(Beginning of Source data)

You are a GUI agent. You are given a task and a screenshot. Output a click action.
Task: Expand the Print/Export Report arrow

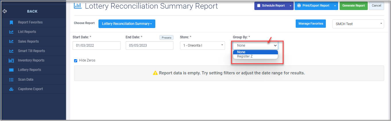(335, 6)
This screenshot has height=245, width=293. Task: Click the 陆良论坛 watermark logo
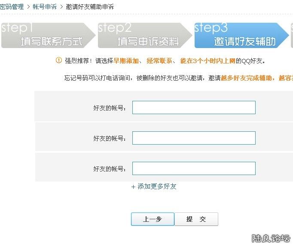pyautogui.click(x=271, y=238)
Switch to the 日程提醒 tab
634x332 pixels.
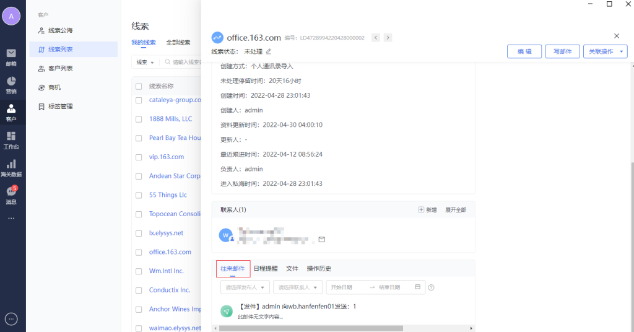266,269
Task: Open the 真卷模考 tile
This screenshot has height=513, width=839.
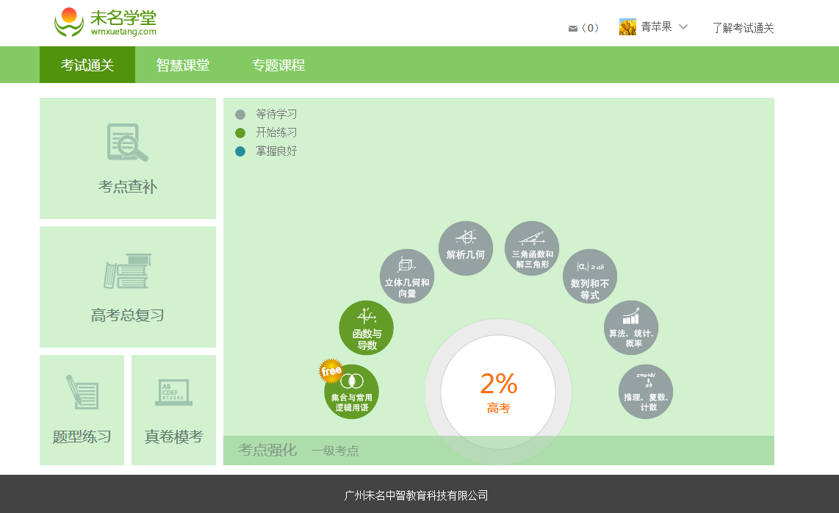Action: (x=173, y=410)
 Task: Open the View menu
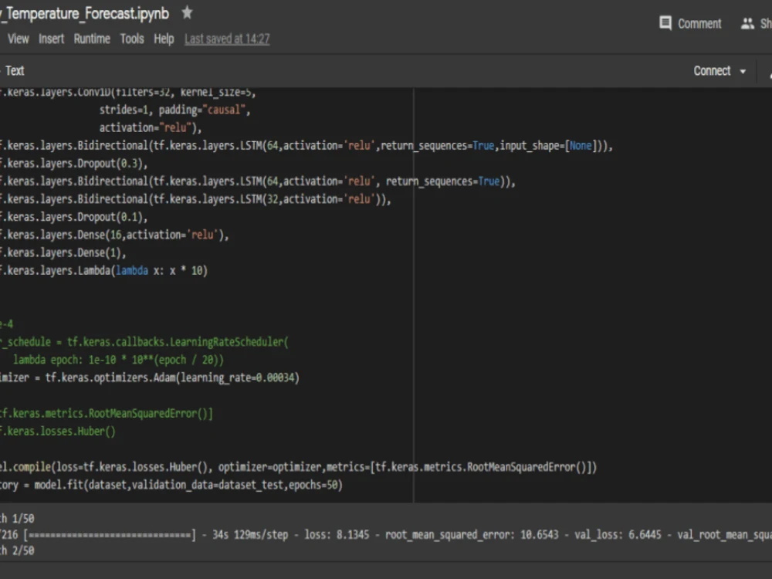(18, 39)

(End of Source data)

Work instructions ▸ From the first line to the last, write out the data exactly, dropping any pictures.

Solution for this exercise ▸
You are a GUI agent. You are given a task and a screenshot. Output a click action.
Task: Expand the Print/Export Report arrow

(335, 6)
This screenshot has height=245, width=293. Task: Click the 陆良论坛 watermark logo
pyautogui.click(x=271, y=238)
Switch to the 日程提醒 tab
634x332 pixels.
266,269
Task: Open the 真卷模考 tile
This screenshot has height=513, width=839.
Action: (x=173, y=410)
 Task: Open the View menu
(18, 39)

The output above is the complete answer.